Re: [PATCH net] tcp: Fix error ts_recent time during three-way handshake

From: Wang Hai
Date: Thu Feb 20 2025 - 09:05:55 EST




On 2025/2/20 11:04, Jason Xing wrote:
On Wed, Feb 19, 2025 at 9:11 PM Wang Hai <wanghai38@xxxxxxxxxx> wrote:



On 2025/2/19 11:31, Jason Xing wrote:
On Wed, Feb 19, 2025 at 10:16 AM Wang Hai <wanghai38@xxxxxxxxxx> wrote:



On 2025/2/18 21:35, Eric Dumazet wrote:
On Tue, Feb 18, 2025 at 12:00 PM Wang Hai <wanghai38@xxxxxxxxxx> wrote:

If two ack packets from a connection enter tcp_check_req at the same time
through different cpu, it may happen that req->ts_recent is updated with
with a more recent time and the skb with an older time creates a new sock,
which will cause the tcp_validate_incoming check to fail.

cpu1 cpu2
tcp_check_req
tcp_check_req
req->ts_recent = tmp_opt.rcv_tsval = t1
req->ts_recent = tmp_opt.rcv_tsval = t2

newsk->ts_recent = req->ts_recent = t2 // t1 < t2
tcp_child_process
tcp_rcv_state_process
tcp_validate_incoming
tcp_paws_check
if ((s32)(rx_opt->ts_recent - rx_opt->rcv_tsval) <= paws_win) // failed

In tcp_check_req, restore ts_recent to this skb's to fix this bug.
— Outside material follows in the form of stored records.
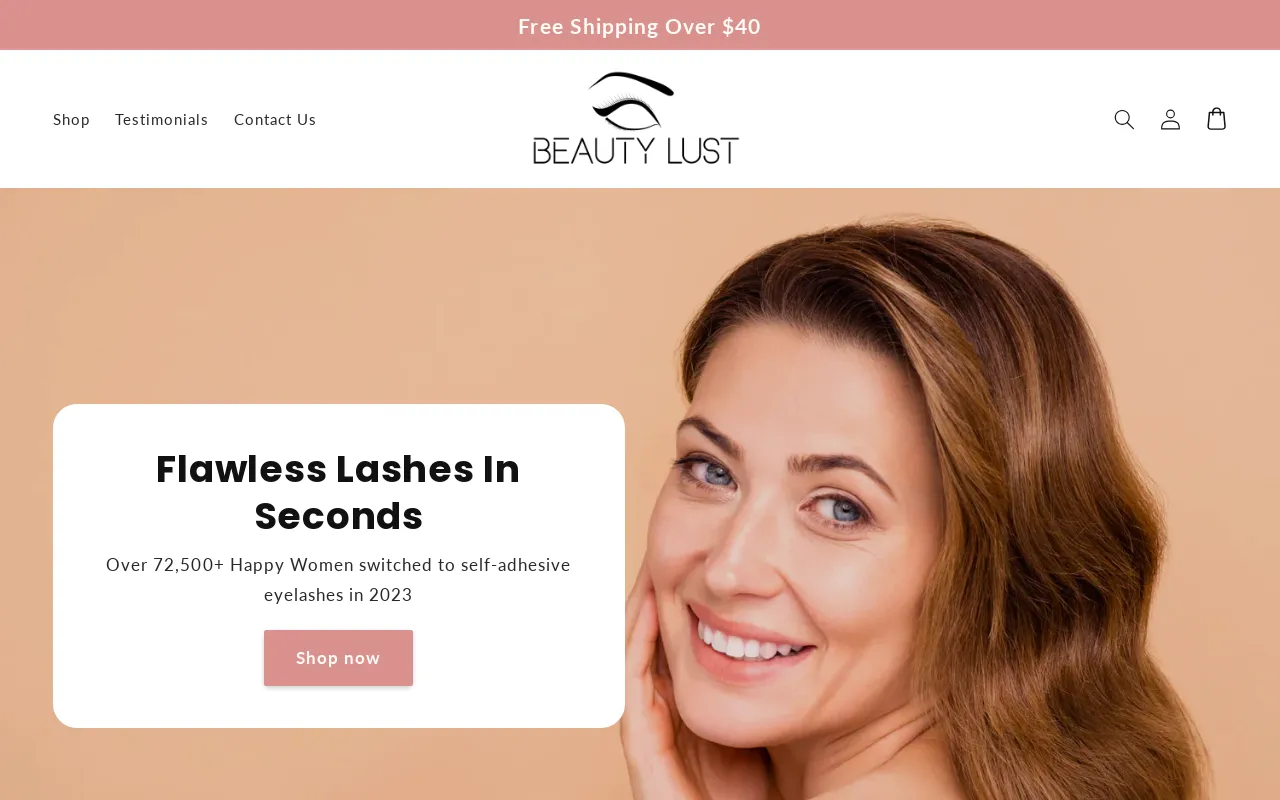1280x800 pixels.
Task: Open the search magnifier icon
Action: pyautogui.click(x=1124, y=119)
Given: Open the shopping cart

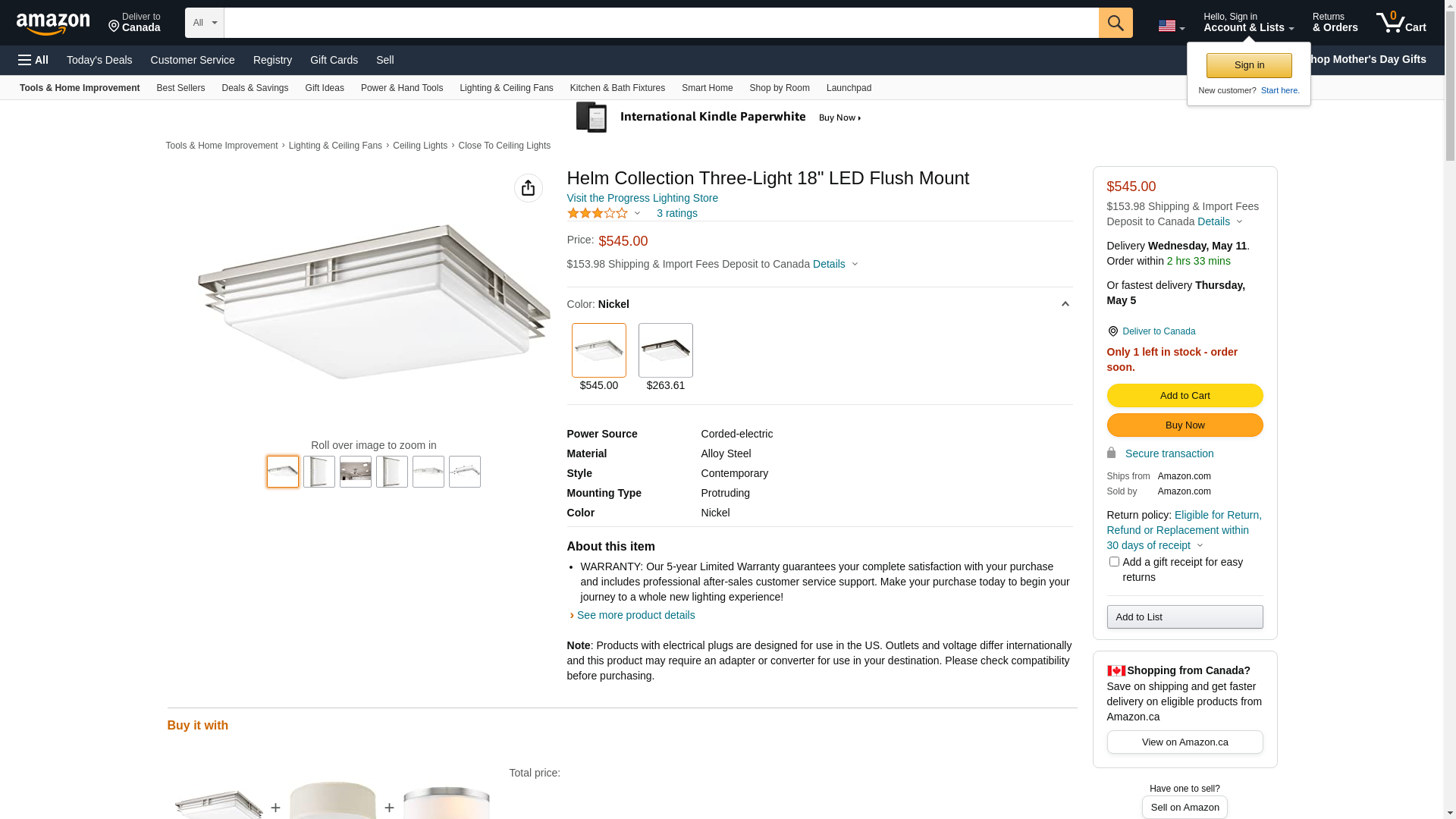Looking at the screenshot, I should [1401, 23].
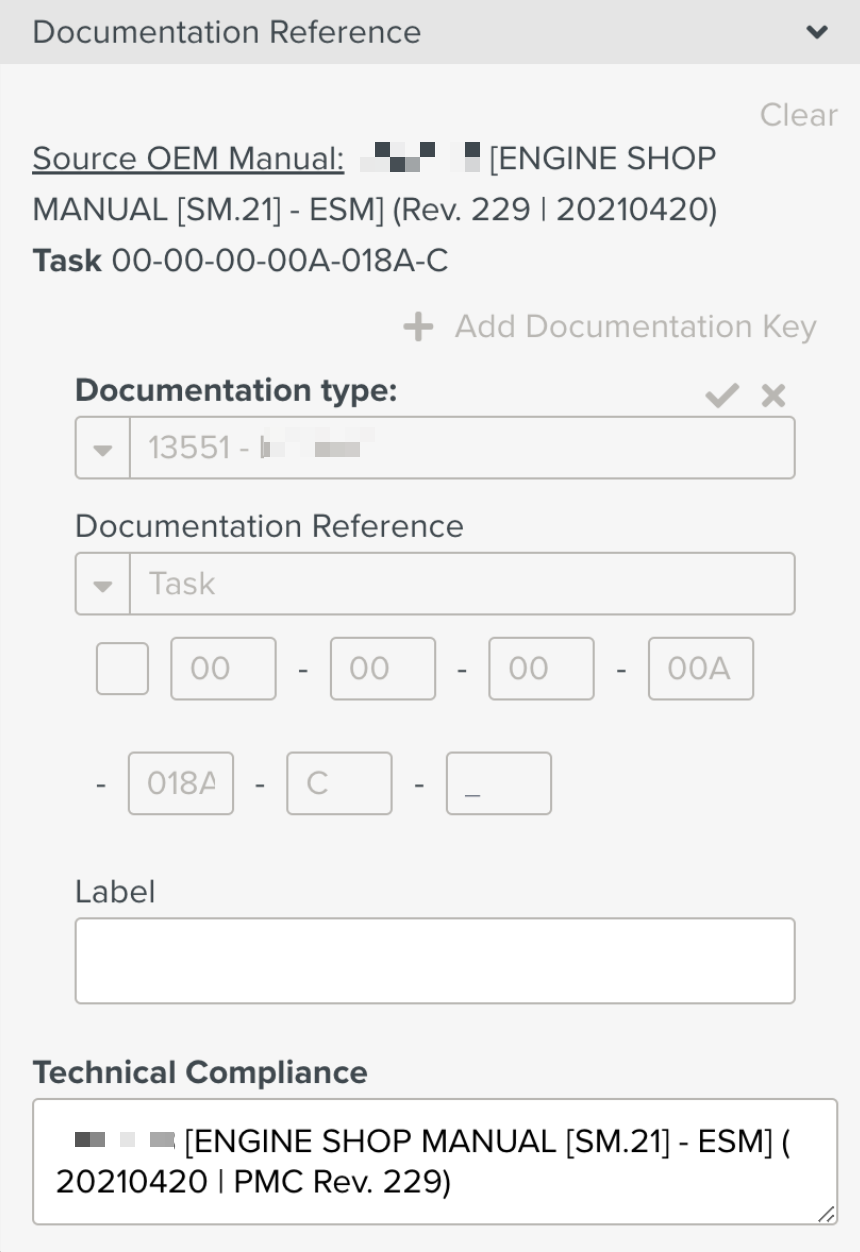The width and height of the screenshot is (860, 1252).
Task: Open the Documentation Reference Task dropdown arrow
Action: 103,584
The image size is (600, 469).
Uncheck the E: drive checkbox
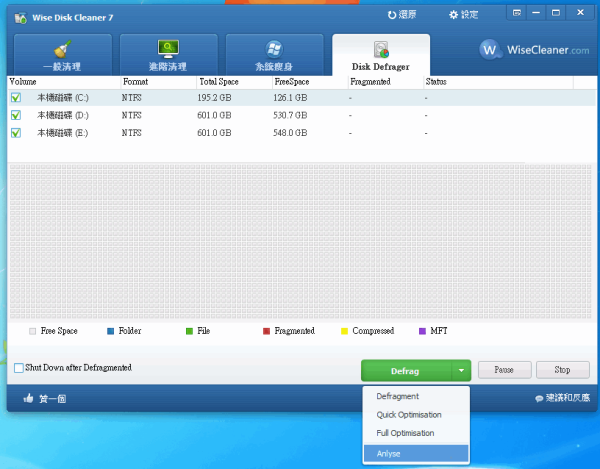coord(16,132)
Fixes: 1da177e4c3f4 ("Linux-2.6.12-rc2")
Signed-off-by: Wang Hai <wanghai38@xxxxxxxxxx>
---
net/ipv4/tcp_minisocks.c | 4 ++++
1 file changed, 4 insertions(+)

diff --git a/net/ipv4/tcp_minisocks.c b/net/ipv4/tcp_minisocks.c
index b089b08e9617..0208455f9eb8 100644
--- a/net/ipv4/tcp_minisocks.c
+++ b/net/ipv4/tcp_minisocks.c
@@ -878,6 +878,10 @@ struct sock *tcp_check_req(struct sock *sk, struct sk_buff *skb,
sock_rps_save_rxhash(child, skb);
tcp_synack_rtt_meas(child, req);
*req_stolen = !own_req;
+ if (own_req && tcp_sk(child)->rx_opt.tstamp_ok &&
+ unlikely(tcp_sk(child)->rx_opt.ts_recent != tmp_opt.rcv_tsval))
+ tcp_sk(child)->rx_opt.ts_recent = tmp_opt.rcv_tsval;
+
return inet_csk_complete_hashdance(sk, child, req, own_req);

Have you seen the comment at line 818 ?

/* TODO: We probably should defer ts_recent change once
* we take ownership of @req.
*/

Plan was clear and explained. Why implement something else (and buggy) ?

Hi Eric,

Currently we have a real problem, so we want to solve it. This bug
causes the upper layers to be unable to be notified to call accept after
the successful three-way handshake.

Skb from cpu1 that fails at tcp_paws_check (which it could have
succeeded) will not be able to enter the TCP_ESTABLISHED state, and
therefore parent->sk_data_ready(parent) will not be triggered, and skb
from cpu2 can complete the three-way handshake, but there is also no way
to call parent->sk_data_ready(parent) to notify the upper layer, which
will result
in the upper layer not being able to sense and call accept to obtain the
nsk.

cpu1 cpu2
tcp_check_req
tcp_check_req
req->ts_recent = tmp_opt.rcv_tsval = t1
req->ts_recent=tmp_opt.rcv_tsval= t2

newsk->ts_recent = req->ts_recent = t2 // t1 < t2
tcp_child_process
tcp_rcv_state_process
tcp_validate_incoming
tcp_paws_check // failed
parent->sk_data_ready(parent); // will not be called
tcp_v4_do_rcv
tcp_rcv_state_process // Complete the three-way handshake
// missing parent->sk_data_ready(parent);

IIUC, the ack received from cpu1 triggered calling
inet_csk_complete_hashdance() so its state transited from
TCP_NEW_SYN_RECV to TCP_SYN_RECV, right? If so, the reason why not
call sk_data_ready() if the skb entered into tcp_child_process() is
that its state failed to transit to TCP_ESTABLISHED?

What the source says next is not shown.